━━━━━ Extracted entries

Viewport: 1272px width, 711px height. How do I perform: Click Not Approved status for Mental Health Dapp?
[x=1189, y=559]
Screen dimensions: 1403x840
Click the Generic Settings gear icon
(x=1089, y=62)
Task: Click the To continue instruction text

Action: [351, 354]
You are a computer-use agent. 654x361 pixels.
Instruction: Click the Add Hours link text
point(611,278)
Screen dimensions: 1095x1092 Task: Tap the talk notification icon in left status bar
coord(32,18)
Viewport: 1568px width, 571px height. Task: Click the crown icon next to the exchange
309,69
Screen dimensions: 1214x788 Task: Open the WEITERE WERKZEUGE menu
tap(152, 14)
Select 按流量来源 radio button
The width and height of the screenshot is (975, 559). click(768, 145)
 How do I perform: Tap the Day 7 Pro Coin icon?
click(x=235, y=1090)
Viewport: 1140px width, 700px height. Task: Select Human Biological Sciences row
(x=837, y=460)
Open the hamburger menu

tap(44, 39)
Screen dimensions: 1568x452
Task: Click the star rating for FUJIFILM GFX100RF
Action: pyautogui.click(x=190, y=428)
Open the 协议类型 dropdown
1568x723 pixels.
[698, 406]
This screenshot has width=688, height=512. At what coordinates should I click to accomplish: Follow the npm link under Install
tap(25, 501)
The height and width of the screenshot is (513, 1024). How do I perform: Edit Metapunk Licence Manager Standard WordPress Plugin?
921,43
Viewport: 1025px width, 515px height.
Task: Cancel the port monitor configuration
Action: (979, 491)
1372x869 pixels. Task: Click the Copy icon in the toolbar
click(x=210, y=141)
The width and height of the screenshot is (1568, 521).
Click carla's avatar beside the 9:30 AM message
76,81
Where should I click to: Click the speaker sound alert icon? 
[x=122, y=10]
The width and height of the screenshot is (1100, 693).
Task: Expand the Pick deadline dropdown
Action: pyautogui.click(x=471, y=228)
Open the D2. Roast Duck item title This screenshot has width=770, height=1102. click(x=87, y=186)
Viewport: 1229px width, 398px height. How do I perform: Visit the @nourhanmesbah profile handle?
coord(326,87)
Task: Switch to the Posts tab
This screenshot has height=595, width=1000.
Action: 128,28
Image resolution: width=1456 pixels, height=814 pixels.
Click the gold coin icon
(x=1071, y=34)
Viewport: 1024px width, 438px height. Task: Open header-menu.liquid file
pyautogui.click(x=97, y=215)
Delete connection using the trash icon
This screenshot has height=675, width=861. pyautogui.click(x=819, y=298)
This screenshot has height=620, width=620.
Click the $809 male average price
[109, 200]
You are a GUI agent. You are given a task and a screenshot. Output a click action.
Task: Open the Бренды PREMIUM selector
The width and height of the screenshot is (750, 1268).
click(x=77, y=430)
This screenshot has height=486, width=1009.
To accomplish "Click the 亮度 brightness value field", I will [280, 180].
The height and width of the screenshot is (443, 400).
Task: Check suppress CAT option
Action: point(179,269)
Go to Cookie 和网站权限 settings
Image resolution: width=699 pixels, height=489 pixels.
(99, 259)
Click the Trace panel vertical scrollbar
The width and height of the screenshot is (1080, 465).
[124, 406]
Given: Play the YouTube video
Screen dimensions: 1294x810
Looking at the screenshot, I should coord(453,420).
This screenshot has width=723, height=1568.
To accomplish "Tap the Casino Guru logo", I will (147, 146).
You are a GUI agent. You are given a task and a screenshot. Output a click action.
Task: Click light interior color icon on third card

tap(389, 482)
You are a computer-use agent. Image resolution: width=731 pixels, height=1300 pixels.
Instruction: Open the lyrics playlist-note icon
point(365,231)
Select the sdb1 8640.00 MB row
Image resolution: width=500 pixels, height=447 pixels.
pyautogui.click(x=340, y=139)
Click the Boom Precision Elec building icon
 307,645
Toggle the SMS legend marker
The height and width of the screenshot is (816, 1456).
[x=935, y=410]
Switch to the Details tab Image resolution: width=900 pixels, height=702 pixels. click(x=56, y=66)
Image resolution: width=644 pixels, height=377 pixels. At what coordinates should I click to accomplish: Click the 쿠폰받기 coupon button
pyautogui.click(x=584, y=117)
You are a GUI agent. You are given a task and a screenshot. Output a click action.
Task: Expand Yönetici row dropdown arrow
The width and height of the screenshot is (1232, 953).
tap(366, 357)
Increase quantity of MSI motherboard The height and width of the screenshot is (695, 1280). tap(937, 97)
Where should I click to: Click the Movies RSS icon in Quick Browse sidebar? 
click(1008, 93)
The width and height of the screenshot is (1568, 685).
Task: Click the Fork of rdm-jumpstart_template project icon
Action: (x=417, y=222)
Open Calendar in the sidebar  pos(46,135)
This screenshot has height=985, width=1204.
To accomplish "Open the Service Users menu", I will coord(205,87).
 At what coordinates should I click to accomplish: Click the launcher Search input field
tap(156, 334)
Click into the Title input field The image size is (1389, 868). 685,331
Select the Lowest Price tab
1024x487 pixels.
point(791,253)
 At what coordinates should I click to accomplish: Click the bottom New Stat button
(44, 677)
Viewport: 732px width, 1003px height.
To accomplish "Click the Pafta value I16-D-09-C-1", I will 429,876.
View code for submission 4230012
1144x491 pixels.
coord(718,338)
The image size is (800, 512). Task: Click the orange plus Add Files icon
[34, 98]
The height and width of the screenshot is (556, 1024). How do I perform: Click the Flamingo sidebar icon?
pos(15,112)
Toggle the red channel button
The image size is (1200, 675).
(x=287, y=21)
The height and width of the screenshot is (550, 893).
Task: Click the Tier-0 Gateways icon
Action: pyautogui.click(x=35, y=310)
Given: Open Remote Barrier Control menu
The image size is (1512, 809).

━━━━━━━━━━

Output each record precisely as given.

■ Written solution:
Viewport: 1272px width, 711px height. How do I perform: Click Not Approved status for Mental Health Dapp?
[x=1189, y=559]
Screen dimensions: 1403x840
Click the Generic Settings gear icon
(x=1089, y=62)
Task: Click the To continue instruction text

Action: [351, 354]
You are a computer-use agent. 654x361 pixels.
Instruction: Click the Add Hours link text
point(611,278)
Screen dimensions: 1095x1092 Task: Tap the talk notification icon in left status bar
coord(32,18)
Viewport: 1568px width, 571px height. Task: Click the crown icon next to the exchange
309,69
Screen dimensions: 1214x788 Task: Open the WEITERE WERKZEUGE menu
tap(152, 14)
Select 按流量来源 radio button
The width and height of the screenshot is (975, 559). click(768, 145)
 How do I perform: Tap the Day 7 Pro Coin icon?
click(x=235, y=1090)
Viewport: 1140px width, 700px height. Task: Select Human Biological Sciences row
(x=837, y=460)
Open the hamburger menu

tap(44, 39)
Screen dimensions: 1568x452
Task: Click the star rating for FUJIFILM GFX100RF
Action: pyautogui.click(x=190, y=428)
Open the 协议类型 dropdown
1568x723 pixels.
[698, 406]
This screenshot has width=688, height=512. At what coordinates should I click to accomplish: Follow the npm link under Install
tap(25, 501)
The height and width of the screenshot is (513, 1024). How do I perform: Edit Metapunk Licence Manager Standard WordPress Plugin?
921,43
Viewport: 1025px width, 515px height.
Task: Cancel the port monitor configuration
Action: (979, 491)
1372x869 pixels. Task: Click the Copy icon in the toolbar
click(x=210, y=141)
The width and height of the screenshot is (1568, 521).
Click carla's avatar beside the 9:30 AM message
76,81
Where should I click to: Click the speaker sound alert icon? 
[x=122, y=10]
The width and height of the screenshot is (1100, 693).
Task: Expand the Pick deadline dropdown
Action: pyautogui.click(x=471, y=228)
Open the D2. Roast Duck item title This screenshot has width=770, height=1102. click(x=87, y=186)
Viewport: 1229px width, 398px height. How do I perform: Visit the @nourhanmesbah profile handle?
coord(326,87)
Task: Switch to the Posts tab
This screenshot has height=595, width=1000.
Action: 128,28
Image resolution: width=1456 pixels, height=814 pixels.
Click the gold coin icon
(x=1071, y=34)
Viewport: 1024px width, 438px height. Task: Open header-menu.liquid file
pyautogui.click(x=97, y=215)
Delete connection using the trash icon
This screenshot has height=675, width=861. pyautogui.click(x=819, y=298)
This screenshot has height=620, width=620.
Click the $809 male average price
[109, 200]
You are a GUI agent. You are given a task and a screenshot. Output a click action.
Task: Open the Бренды PREMIUM selector
The width and height of the screenshot is (750, 1268).
click(x=77, y=430)
This screenshot has height=486, width=1009.
To accomplish "Click the 亮度 brightness value field", I will [280, 180].
The height and width of the screenshot is (443, 400).
Task: Check suppress CAT option
Action: point(179,269)
Go to Cookie 和网站权限 settings
Image resolution: width=699 pixels, height=489 pixels.
(99, 259)
Click the Trace panel vertical scrollbar
The width and height of the screenshot is (1080, 465).
[124, 406]
Given: Play the YouTube video
Screen dimensions: 1294x810
Looking at the screenshot, I should coord(453,420).
This screenshot has width=723, height=1568.
To accomplish "Tap the Casino Guru logo", I will (147, 146).
You are a GUI agent. You are given a task and a screenshot. Output a click action.
Task: Click light interior color icon on third card

tap(389, 482)
You are a computer-use agent. Image resolution: width=731 pixels, height=1300 pixels.
Instruction: Open the lyrics playlist-note icon
point(365,231)
Select the sdb1 8640.00 MB row
Image resolution: width=500 pixels, height=447 pixels.
pyautogui.click(x=340, y=139)
Click the Boom Precision Elec building icon
 307,645
Toggle the SMS legend marker
The height and width of the screenshot is (816, 1456).
[x=935, y=410]
Switch to the Details tab Image resolution: width=900 pixels, height=702 pixels. click(x=56, y=66)
Image resolution: width=644 pixels, height=377 pixels. At what coordinates should I click to accomplish: Click the 쿠폰받기 coupon button
pyautogui.click(x=584, y=117)
You are a GUI agent. You are given a task and a screenshot. Output a click action.
Task: Expand Yönetici row dropdown arrow
The width and height of the screenshot is (1232, 953).
tap(366, 357)
Increase quantity of MSI motherboard The height and width of the screenshot is (695, 1280). tap(937, 97)
Where should I click to: Click the Movies RSS icon in Quick Browse sidebar? 
click(1008, 93)
The width and height of the screenshot is (1568, 685).
Task: Click the Fork of rdm-jumpstart_template project icon
Action: (x=417, y=222)
Open Calendar in the sidebar  pos(46,135)
This screenshot has height=985, width=1204.
To accomplish "Open the Service Users menu", I will coord(205,87).
 At what coordinates should I click to accomplish: Click the launcher Search input field
tap(156, 334)
Click into the Title input field The image size is (1389, 868). 685,331
Select the Lowest Price tab
1024x487 pixels.
point(791,253)
 At what coordinates should I click to accomplish: Click the bottom New Stat button
(44, 677)
Viewport: 732px width, 1003px height.
To accomplish "Click the Pafta value I16-D-09-C-1", I will 429,876.
View code for submission 4230012
1144x491 pixels.
coord(718,338)
The image size is (800, 512). Task: Click the orange plus Add Files icon
[34, 98]
The height and width of the screenshot is (556, 1024). How do I perform: Click the Flamingo sidebar icon?
pos(15,112)
Toggle the red channel button
The image size is (1200, 675).
(x=287, y=21)
The height and width of the screenshot is (550, 893).
Task: Click the Tier-0 Gateways icon
Action: pyautogui.click(x=35, y=310)
Given: Open Remote Barrier Control menu
The image size is (1512, 809).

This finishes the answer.